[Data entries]
## begin

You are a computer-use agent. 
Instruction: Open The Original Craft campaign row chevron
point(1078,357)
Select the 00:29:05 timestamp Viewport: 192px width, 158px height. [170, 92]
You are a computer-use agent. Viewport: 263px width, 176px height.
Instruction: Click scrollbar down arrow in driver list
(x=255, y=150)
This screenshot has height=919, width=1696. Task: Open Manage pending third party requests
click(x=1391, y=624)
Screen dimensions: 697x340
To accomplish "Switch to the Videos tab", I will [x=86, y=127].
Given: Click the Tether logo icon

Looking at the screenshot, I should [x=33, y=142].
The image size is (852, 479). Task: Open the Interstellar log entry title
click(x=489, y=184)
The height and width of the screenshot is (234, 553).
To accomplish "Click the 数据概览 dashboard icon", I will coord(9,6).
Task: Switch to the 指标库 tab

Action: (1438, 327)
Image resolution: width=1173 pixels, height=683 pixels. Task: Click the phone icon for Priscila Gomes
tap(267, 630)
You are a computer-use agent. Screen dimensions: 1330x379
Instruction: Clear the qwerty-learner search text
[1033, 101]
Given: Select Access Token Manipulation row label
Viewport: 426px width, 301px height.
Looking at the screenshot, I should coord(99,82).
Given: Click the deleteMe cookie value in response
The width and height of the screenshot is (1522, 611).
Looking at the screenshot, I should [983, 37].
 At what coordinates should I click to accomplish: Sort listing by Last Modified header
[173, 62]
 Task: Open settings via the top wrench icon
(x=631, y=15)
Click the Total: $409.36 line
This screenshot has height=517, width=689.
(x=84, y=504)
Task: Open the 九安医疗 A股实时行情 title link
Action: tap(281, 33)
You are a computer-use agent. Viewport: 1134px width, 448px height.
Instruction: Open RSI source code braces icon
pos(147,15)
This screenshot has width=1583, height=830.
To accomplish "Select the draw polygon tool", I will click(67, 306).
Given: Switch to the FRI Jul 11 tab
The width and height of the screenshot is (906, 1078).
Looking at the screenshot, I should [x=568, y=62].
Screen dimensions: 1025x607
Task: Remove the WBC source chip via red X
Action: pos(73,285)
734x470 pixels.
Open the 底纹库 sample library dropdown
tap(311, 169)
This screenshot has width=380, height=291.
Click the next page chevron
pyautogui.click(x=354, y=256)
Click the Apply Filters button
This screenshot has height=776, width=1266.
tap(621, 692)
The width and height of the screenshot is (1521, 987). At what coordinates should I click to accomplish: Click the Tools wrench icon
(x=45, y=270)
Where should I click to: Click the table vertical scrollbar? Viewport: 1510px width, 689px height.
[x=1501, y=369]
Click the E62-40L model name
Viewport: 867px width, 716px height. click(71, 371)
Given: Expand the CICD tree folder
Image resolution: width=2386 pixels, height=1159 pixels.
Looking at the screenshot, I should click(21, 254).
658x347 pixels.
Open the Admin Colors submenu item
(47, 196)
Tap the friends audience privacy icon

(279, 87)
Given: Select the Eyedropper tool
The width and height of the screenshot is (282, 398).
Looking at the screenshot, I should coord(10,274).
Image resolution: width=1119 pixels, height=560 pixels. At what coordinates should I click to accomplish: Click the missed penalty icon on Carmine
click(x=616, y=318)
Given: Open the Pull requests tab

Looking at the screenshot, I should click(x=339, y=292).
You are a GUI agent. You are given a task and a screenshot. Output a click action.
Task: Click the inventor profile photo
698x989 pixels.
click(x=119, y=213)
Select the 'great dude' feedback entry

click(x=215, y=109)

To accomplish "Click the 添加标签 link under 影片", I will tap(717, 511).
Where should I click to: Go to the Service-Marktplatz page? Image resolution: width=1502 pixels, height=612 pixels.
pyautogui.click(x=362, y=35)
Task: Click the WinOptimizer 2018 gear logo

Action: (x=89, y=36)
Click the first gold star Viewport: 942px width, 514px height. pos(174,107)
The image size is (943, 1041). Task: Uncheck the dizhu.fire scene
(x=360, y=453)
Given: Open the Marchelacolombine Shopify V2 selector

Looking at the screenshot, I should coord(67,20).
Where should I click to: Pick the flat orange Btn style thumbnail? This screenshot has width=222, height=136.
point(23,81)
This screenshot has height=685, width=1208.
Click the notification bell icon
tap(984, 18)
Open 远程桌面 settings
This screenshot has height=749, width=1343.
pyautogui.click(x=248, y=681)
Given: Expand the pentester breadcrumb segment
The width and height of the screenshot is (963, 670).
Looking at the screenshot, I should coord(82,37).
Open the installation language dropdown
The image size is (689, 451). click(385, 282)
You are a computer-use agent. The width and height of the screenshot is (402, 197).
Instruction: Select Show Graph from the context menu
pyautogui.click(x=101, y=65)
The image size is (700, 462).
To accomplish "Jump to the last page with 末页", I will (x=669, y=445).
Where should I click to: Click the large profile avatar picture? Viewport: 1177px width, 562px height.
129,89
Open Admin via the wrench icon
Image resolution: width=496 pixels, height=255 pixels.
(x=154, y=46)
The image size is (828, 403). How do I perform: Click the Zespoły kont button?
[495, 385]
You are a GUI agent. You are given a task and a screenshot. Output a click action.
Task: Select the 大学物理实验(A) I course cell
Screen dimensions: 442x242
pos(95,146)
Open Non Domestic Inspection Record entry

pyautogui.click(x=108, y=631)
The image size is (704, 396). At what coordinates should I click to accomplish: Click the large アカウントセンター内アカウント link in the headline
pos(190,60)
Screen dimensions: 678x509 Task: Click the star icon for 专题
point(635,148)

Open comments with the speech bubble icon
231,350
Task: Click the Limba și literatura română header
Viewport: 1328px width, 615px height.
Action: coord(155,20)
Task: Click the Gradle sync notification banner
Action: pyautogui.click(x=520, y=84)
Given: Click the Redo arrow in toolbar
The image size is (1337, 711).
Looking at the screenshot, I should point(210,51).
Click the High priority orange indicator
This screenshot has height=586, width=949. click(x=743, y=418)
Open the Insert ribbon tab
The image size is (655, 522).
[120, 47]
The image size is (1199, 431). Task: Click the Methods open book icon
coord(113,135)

## end

Written exercise | Return every line of the listing above verbatim, changing nothing.

Exercise solution |
You are a computer-use agent. 
Instruction: Open The Original Craft campaign row chevron
point(1078,357)
Select the 00:29:05 timestamp Viewport: 192px width, 158px height. [170, 92]
You are a computer-use agent. Viewport: 263px width, 176px height.
Instruction: Click scrollbar down arrow in driver list
(x=255, y=150)
This screenshot has height=919, width=1696. Task: Open Manage pending third party requests
click(x=1391, y=624)
Screen dimensions: 697x340
To accomplish "Switch to the Videos tab", I will [x=86, y=127].
Given: Click the Tether logo icon

Looking at the screenshot, I should [x=33, y=142].
The image size is (852, 479). Task: Open the Interstellar log entry title
click(x=489, y=184)
The height and width of the screenshot is (234, 553).
To accomplish "Click the 数据概览 dashboard icon", I will coord(9,6).
Task: Switch to the 指标库 tab

Action: (1438, 327)
Image resolution: width=1173 pixels, height=683 pixels. Task: Click the phone icon for Priscila Gomes
tap(267, 630)
You are a computer-use agent. Screen dimensions: 1330x379
Instruction: Clear the qwerty-learner search text
[1033, 101]
Given: Select Access Token Manipulation row label
Viewport: 426px width, 301px height.
Looking at the screenshot, I should coord(99,82).
Given: Click the deleteMe cookie value in response
The width and height of the screenshot is (1522, 611).
Looking at the screenshot, I should [983, 37].
 At what coordinates should I click to accomplish: Sort listing by Last Modified header
[173, 62]
 Task: Open settings via the top wrench icon
(x=631, y=15)
Click the Total: $409.36 line
This screenshot has height=517, width=689.
(x=84, y=504)
Task: Open the 九安医疗 A股实时行情 title link
Action: tap(281, 33)
You are a computer-use agent. Viewport: 1134px width, 448px height.
Instruction: Open RSI source code braces icon
pos(147,15)
This screenshot has width=1583, height=830.
To accomplish "Select the draw polygon tool", I will click(67, 306).
Given: Switch to the FRI Jul 11 tab
The width and height of the screenshot is (906, 1078).
Looking at the screenshot, I should [x=568, y=62].
Screen dimensions: 1025x607
Task: Remove the WBC source chip via red X
Action: pos(73,285)
734x470 pixels.
Open the 底纹库 sample library dropdown
tap(311, 169)
This screenshot has width=380, height=291.
Click the next page chevron
pyautogui.click(x=354, y=256)
Click the Apply Filters button
This screenshot has height=776, width=1266.
tap(621, 692)
The width and height of the screenshot is (1521, 987). At what coordinates should I click to accomplish: Click the Tools wrench icon
(x=45, y=270)
Where should I click to: Click the table vertical scrollbar? Viewport: 1510px width, 689px height.
[x=1501, y=369]
Click the E62-40L model name
Viewport: 867px width, 716px height. click(71, 371)
Given: Expand the CICD tree folder
Image resolution: width=2386 pixels, height=1159 pixels.
Looking at the screenshot, I should click(21, 254).
658x347 pixels.
Open the Admin Colors submenu item
(47, 196)
Tap the friends audience privacy icon

(279, 87)
Given: Select the Eyedropper tool
The width and height of the screenshot is (282, 398).
Looking at the screenshot, I should coord(10,274).
Image resolution: width=1119 pixels, height=560 pixels. At what coordinates should I click to accomplish: Click the missed penalty icon on Carmine
click(x=616, y=318)
Given: Open the Pull requests tab

Looking at the screenshot, I should click(x=339, y=292).
You are a GUI agent. You are given a task and a screenshot. Output a click action.
Task: Click the inventor profile photo
698x989 pixels.
click(x=119, y=213)
Select the 'great dude' feedback entry

click(x=215, y=109)

To accomplish "Click the 添加标签 link under 影片", I will tap(717, 511).
Where should I click to: Go to the Service-Marktplatz page? Image resolution: width=1502 pixels, height=612 pixels.
pyautogui.click(x=362, y=35)
Task: Click the WinOptimizer 2018 gear logo

Action: (x=89, y=36)
Click the first gold star Viewport: 942px width, 514px height. pos(174,107)
The image size is (943, 1041). Task: Uncheck the dizhu.fire scene
(x=360, y=453)
Given: Open the Marchelacolombine Shopify V2 selector

Looking at the screenshot, I should coord(67,20).
Where should I click to: Pick the flat orange Btn style thumbnail? This screenshot has width=222, height=136.
point(23,81)
This screenshot has height=685, width=1208.
Click the notification bell icon
tap(984, 18)
Open 远程桌面 settings
This screenshot has height=749, width=1343.
pyautogui.click(x=248, y=681)
Given: Expand the pentester breadcrumb segment
The width and height of the screenshot is (963, 670).
Looking at the screenshot, I should coord(82,37).
Open the installation language dropdown
The image size is (689, 451). click(385, 282)
You are a computer-use agent. The width and height of the screenshot is (402, 197).
Instruction: Select Show Graph from the context menu
pyautogui.click(x=101, y=65)
The image size is (700, 462).
To accomplish "Jump to the last page with 末页", I will (x=669, y=445).
Where should I click to: Click the large profile avatar picture? Viewport: 1177px width, 562px height.
129,89
Open Admin via the wrench icon
Image resolution: width=496 pixels, height=255 pixels.
(x=154, y=46)
The image size is (828, 403). How do I perform: Click the Zespoły kont button?
[495, 385]
You are a GUI agent. You are given a task and a screenshot. Output a click action.
Task: Select the 大学物理实验(A) I course cell
Screen dimensions: 442x242
pos(95,146)
Open Non Domestic Inspection Record entry

pyautogui.click(x=108, y=631)
The image size is (704, 396). At what coordinates should I click to accomplish: Click the large アカウントセンター内アカウント link in the headline
pos(190,60)
Screen dimensions: 678x509 Task: Click the star icon for 专题
point(635,148)

Open comments with the speech bubble icon
231,350
Task: Click the Limba și literatura română header
Viewport: 1328px width, 615px height.
Action: coord(155,20)
Task: Click the Gradle sync notification banner
Action: pyautogui.click(x=520, y=84)
Given: Click the Redo arrow in toolbar
The image size is (1337, 711).
Looking at the screenshot, I should point(210,51).
Click the High priority orange indicator
This screenshot has height=586, width=949. click(x=743, y=418)
Open the Insert ribbon tab
The image size is (655, 522).
[120, 47]
The image size is (1199, 431). Task: Click the Methods open book icon
coord(113,135)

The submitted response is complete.